A Multigenerational “Dirty” Mouse Model for Studying Trauma-Induced Immune Dysregulation and Infection Susceptibility

Trauma induces immune dysregulation in both humans and mice, increasing infection susceptibility. Mouse models are critical in research but have been criticized for lacking translational relevance. This study tested whether multigenerational “natural immune” (NI) mice – generated by co-housing C57BL/6 mice with “dirty” pet shop mice and breeding through multiple generations – would develop a more human-like immune response to trauma and infection than “clean” specific pathogen-free (SPF) C57BL/6 mice whose immune systems developed without normal flora. To address this gap, SPF and NI mice underwent burn trauma followed by Pseudomonas aeruginosa lung infection.
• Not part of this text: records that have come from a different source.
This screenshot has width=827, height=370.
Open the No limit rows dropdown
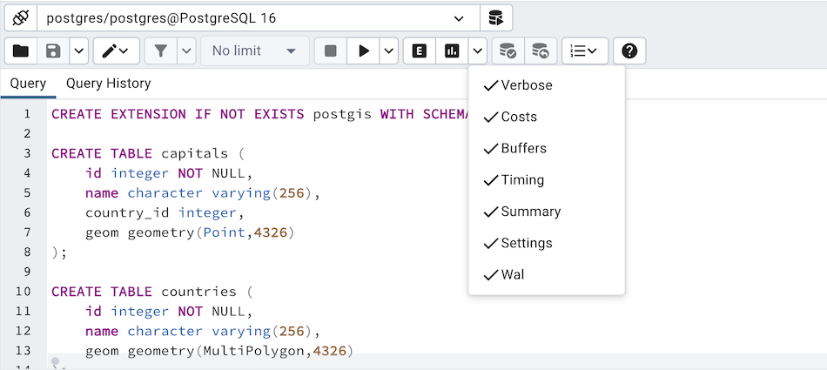pyautogui.click(x=255, y=50)
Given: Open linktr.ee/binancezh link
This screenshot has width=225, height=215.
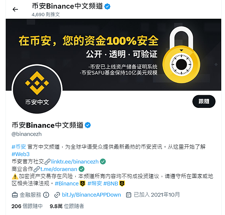Looking at the screenshot, I should point(75,161).
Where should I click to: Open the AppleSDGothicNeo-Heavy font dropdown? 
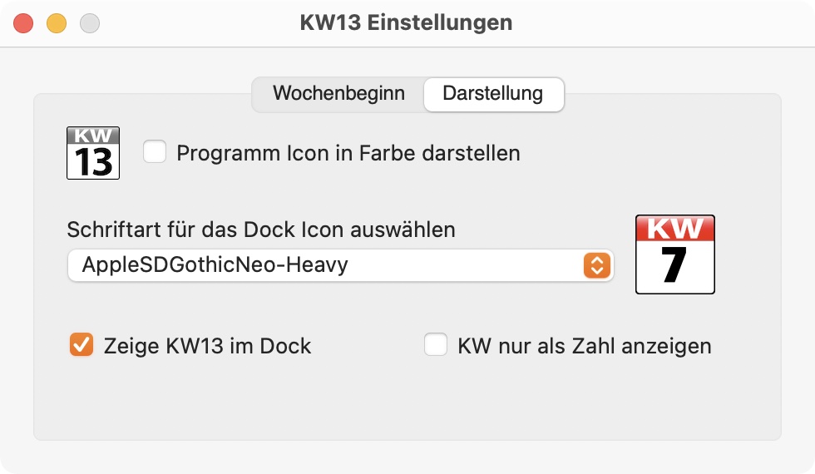(x=340, y=265)
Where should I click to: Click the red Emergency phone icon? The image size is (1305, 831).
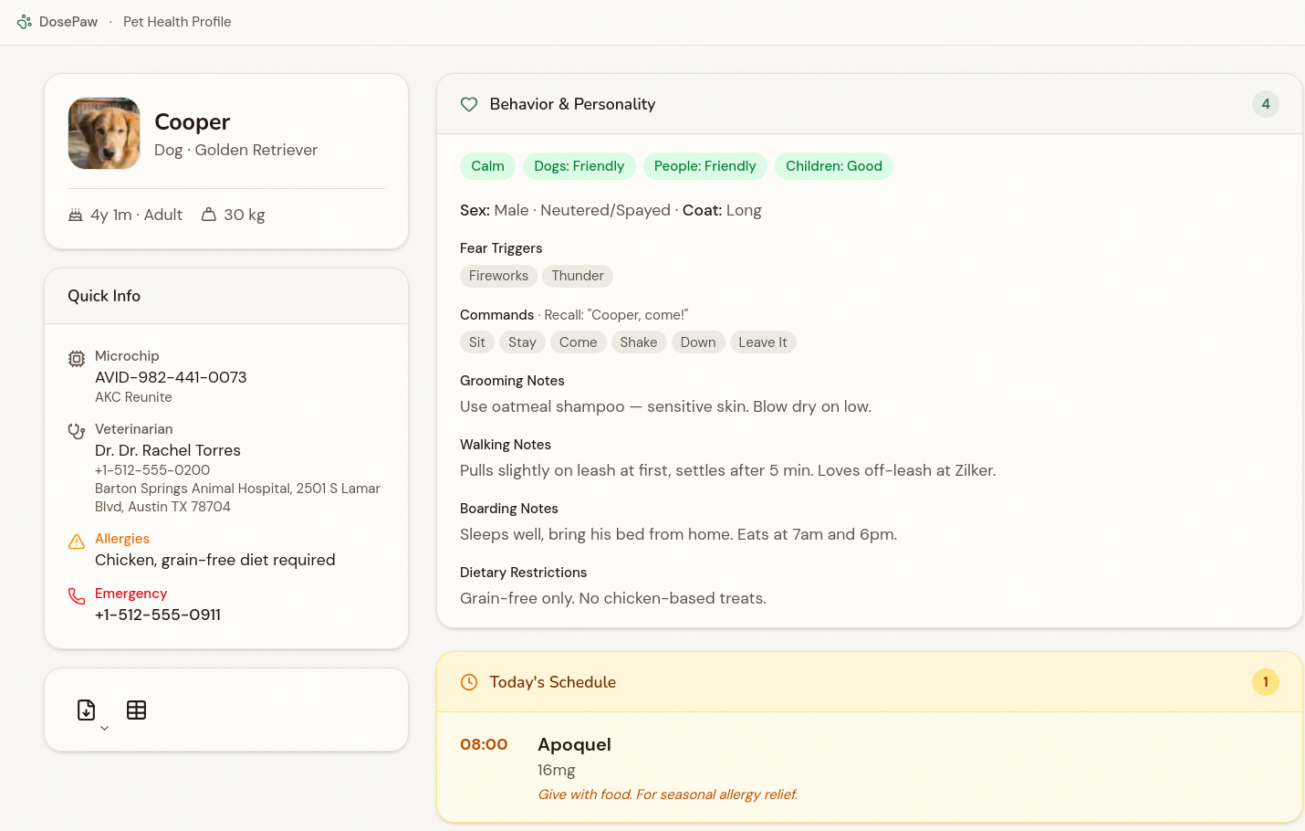tap(77, 596)
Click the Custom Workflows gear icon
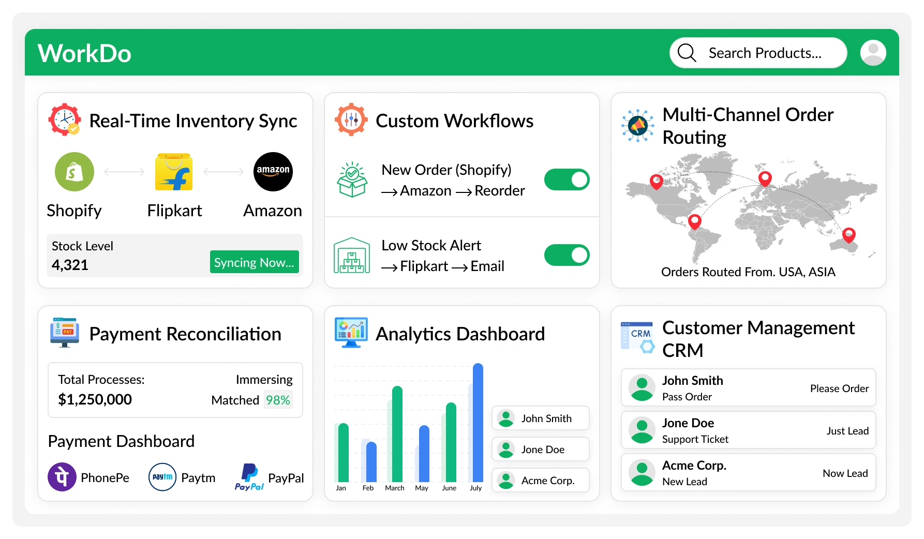 [x=351, y=120]
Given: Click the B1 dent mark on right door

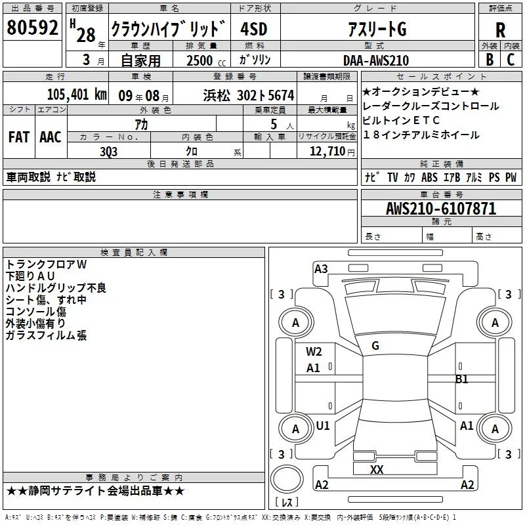Looking at the screenshot, I should click(462, 379).
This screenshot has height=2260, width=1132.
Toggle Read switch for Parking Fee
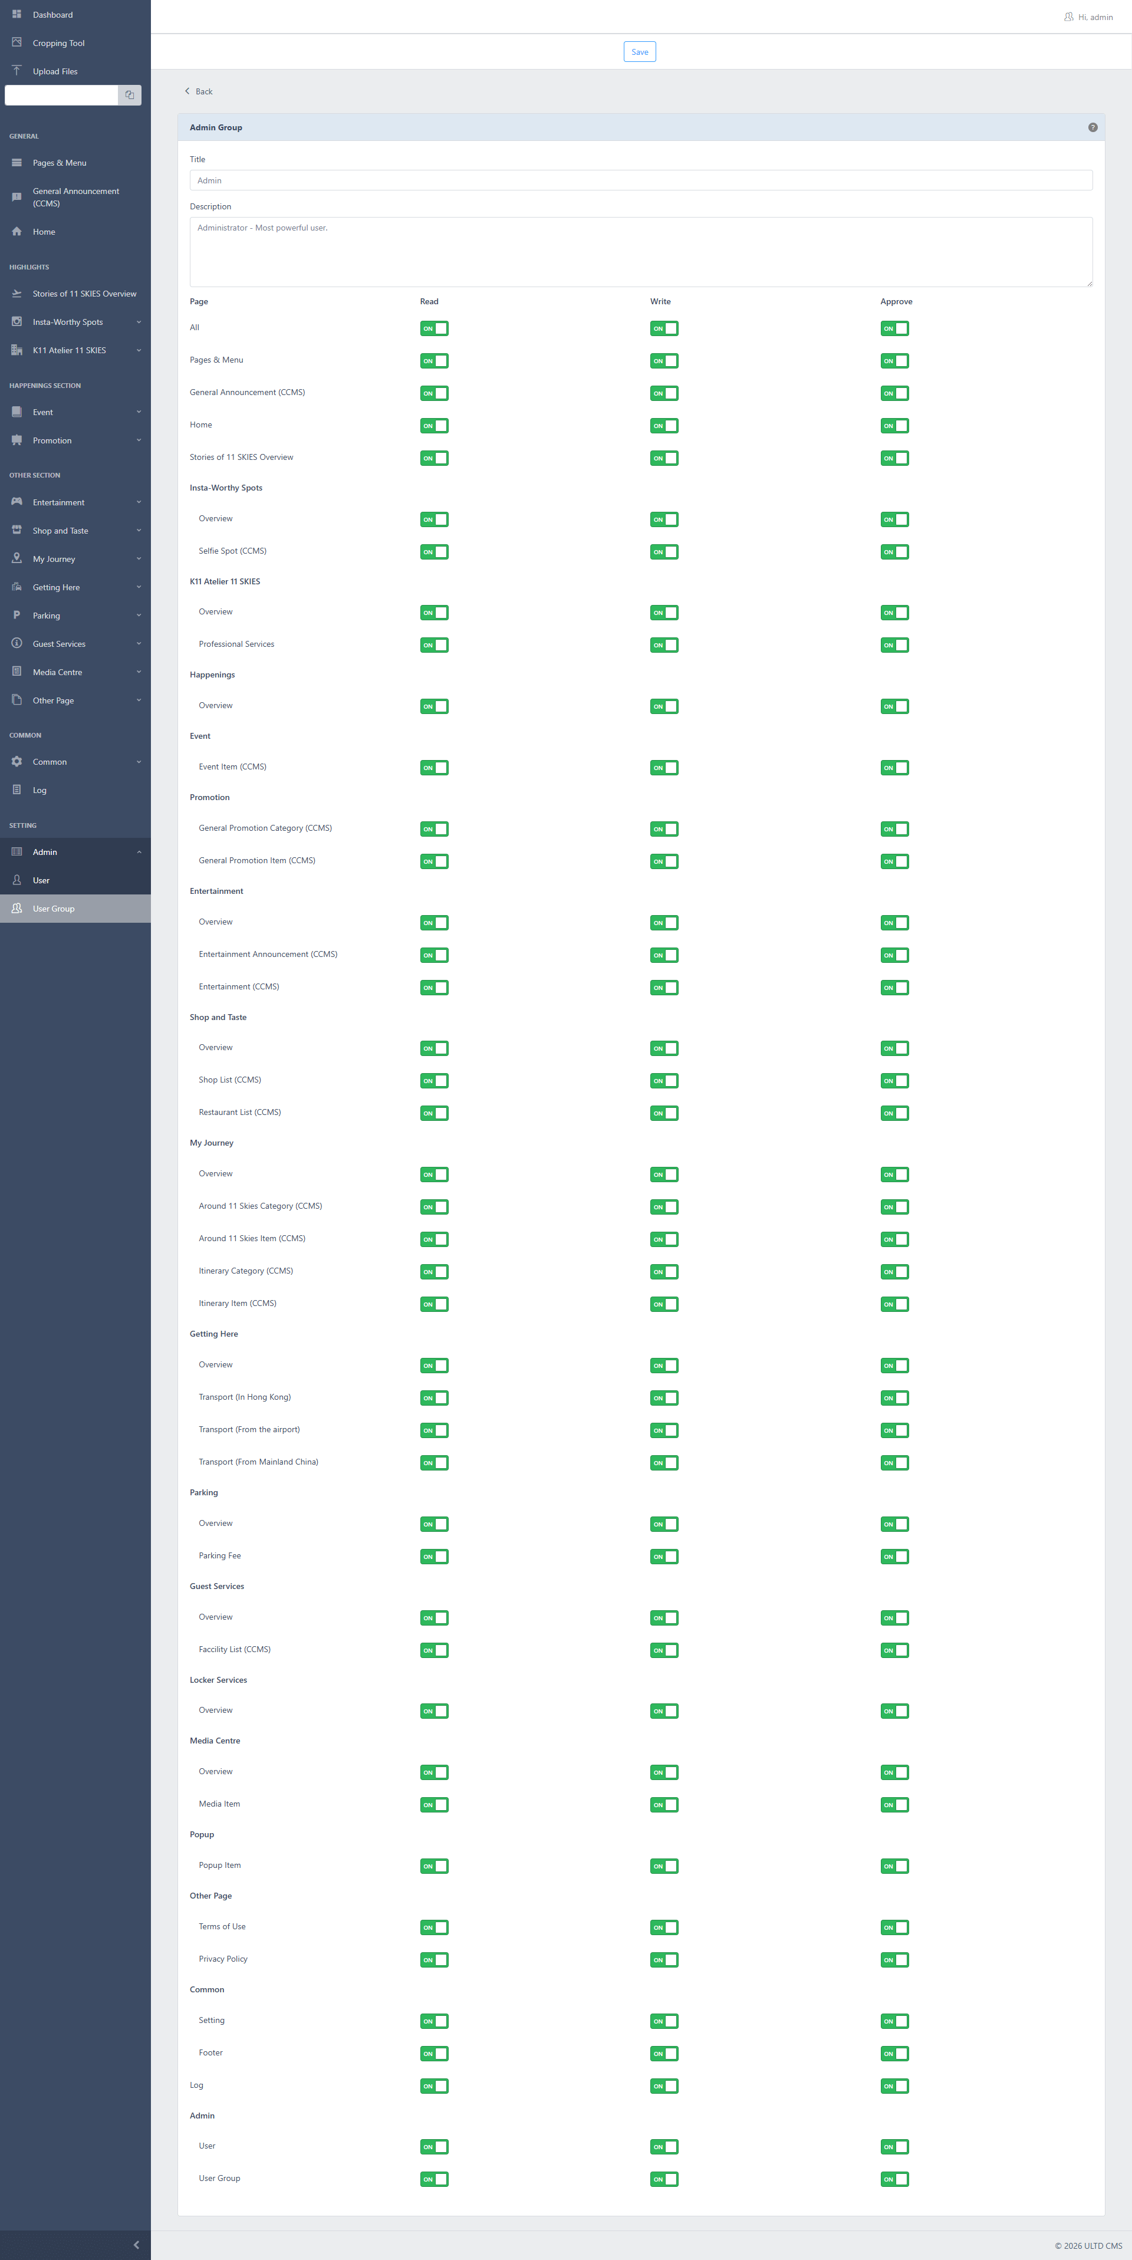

Peripheral blood and bone marrow immune cells were characterized by flow cytometry and mass cytometry (CyTOF). Blood samples from trauma patients were analyzed for comparison. At baseline, NI mice exhibited more neutrophils compared to SPF mice, closer resembling human peripheral immune composition. Following injury, SPF mice demonstrated increased blood neutrophils and monocytes with reduced B and T cells, whereas NI mice exhibited a muted blood immune cell response. In contrast, NI mice showed a robust emergency granulopoiesis response and preserved hematopoietic stem cells (HSCs) following secondary infection, whereas HSCs decreased in SPF mice. Time-matched blood samples from human trauma patients revealed alterations more closely resembling those observed in NI mice. These findings support the hypothesis that NI mice develop a more human-like immune response to trauma and infection than SPF mice. This suggests that NI mice may provide a more translationally relevant platform for studying trauma-induced immune dysfunction and infection susceptibility mechanisms.